- Kutipan Teks:
Jumat, 20 Desember 2019

Pemprov Aceh Tingkatkan Pariwisata Melalui Aceh Meusapat




Provinsi Aceh merupakan provinsi paling Barat di negeri Nusantara ini. Berbatasan dengan Malaysia dan juga dekat Singapura tetapi Aceh tertinggal dalam bidang pariwisata dibandingkan dengan beberapa daerah di pulau Jawa.

Padahal, Aceh memiliki banyak potensi wisata, baik dari kekayaan alam maupun budaya. Apalagi dengan wilayah yang luas.
Menyadari akan hal itu, Pemprov Aceh  bertekad akan lebih fokus membangun Sektor Pariwisata mulai tahun 2020. Untuk itu, Aceh tidak segan belajar dari daerah lain.

15 program unggulan yang saat ini tengah dikembangkan Pemerintah Aceh, salah satunya adalah pembangunan sektor pariwisata yang dipadukan dengan pengembangan usaha kreatif masyarakat. Peluang usaha ini sangat menjanjikan, sebab ada banyak sekali daya tarik wisata yang dimiliki Aceh, baik itu wisata alam, wisata budaya, wisata buatan, cagar budaya, dan sebagainya.

- Kerjakan Berikut Ini:
- a) Jawablah pertanyaan berikut berdasarkan teks tentang pariwisata Aceh:
(i) Negara apa yang disebut berbatasan dengan Aceh?
(ii) Mulai tahun berapa Pemprov Aceh bertekad lebih fokus membangun sektor pariwisata?
(iii) Berapa jumlah program unggulan yang tengah dikembangkan Pemerintah Aceh?
- b) Ulangi dengan tepat bagian teks tentang pariwisata Aceh yang dimulai pada kata-kata yang memuat "Menyadari akan hal" dan berhenti setelah "budaya, dan sebagainya.".
Materi sesudah teks ini diambil dari sumber yang berbeda.

- Data Sumber:
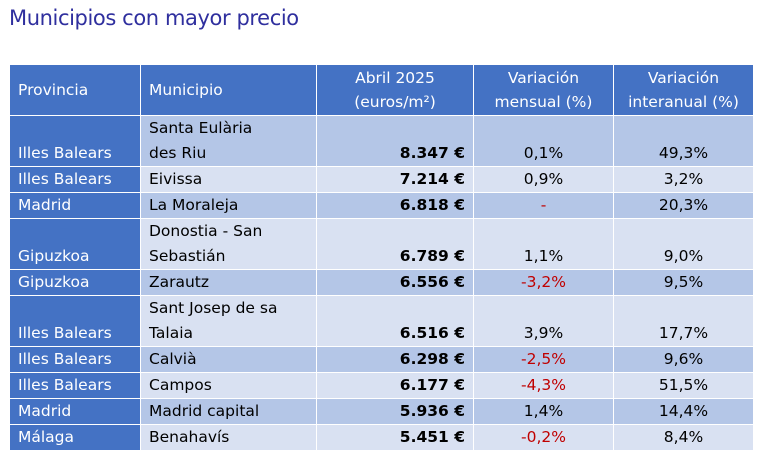 The image size is (762, 461). I want to click on header-precio-line1: Abril 2025, so click(395, 78).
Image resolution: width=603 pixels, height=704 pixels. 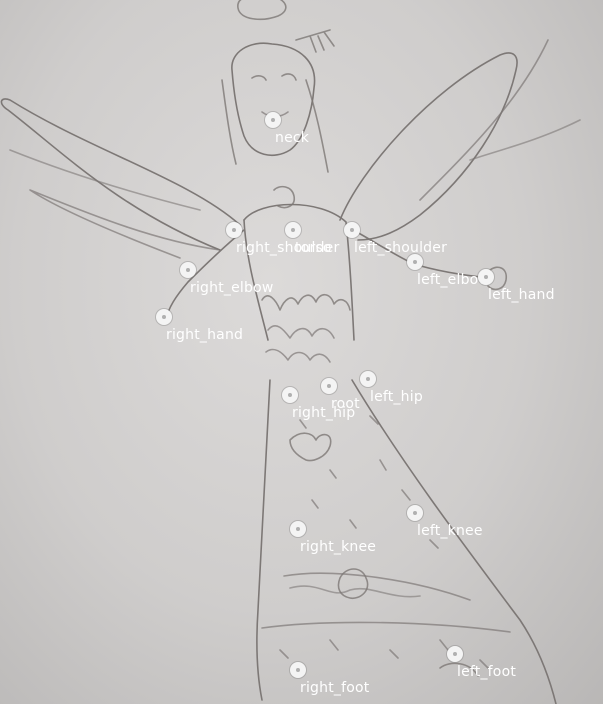 I want to click on keypoint-left-elbow, so click(x=415, y=262).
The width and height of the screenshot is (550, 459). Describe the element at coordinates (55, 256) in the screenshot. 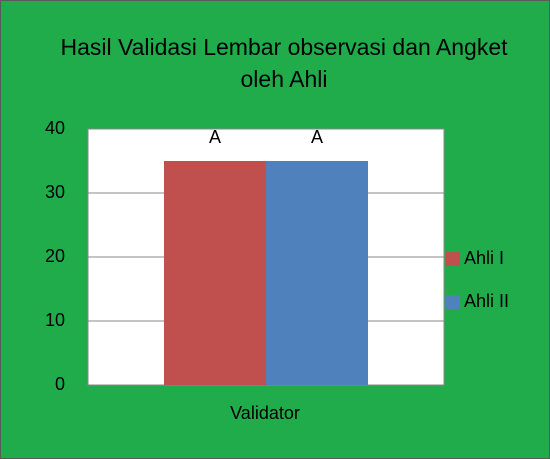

- Kunci Jawaban:
- a)
(i) Malaysia
(ii) 2020
(iii) 15

- b)
Menyadari akan hal itu, Pemprov Aceh  bertekad akan lebih fokus membangun Sektor Pariwisata mulai tahun 2020. Untuk itu, Aceh tidak segan belajar dari daerah lain.

15 program unggulan yang saat ini tengah dikembangkan Pemerintah Aceh, salah satunya adalah pembangunan sektor pariwisata yang dipadukan dengan pengembangan usaha kreatif masyarakat. Peluang usaha ini sangat menjanjikan, sebab ada banyak sekali daya tarik wisata yang dimiliki Aceh, baik itu wisata alam, wisata budaya, wisata buatan, cagar budaya, dan sebagainya.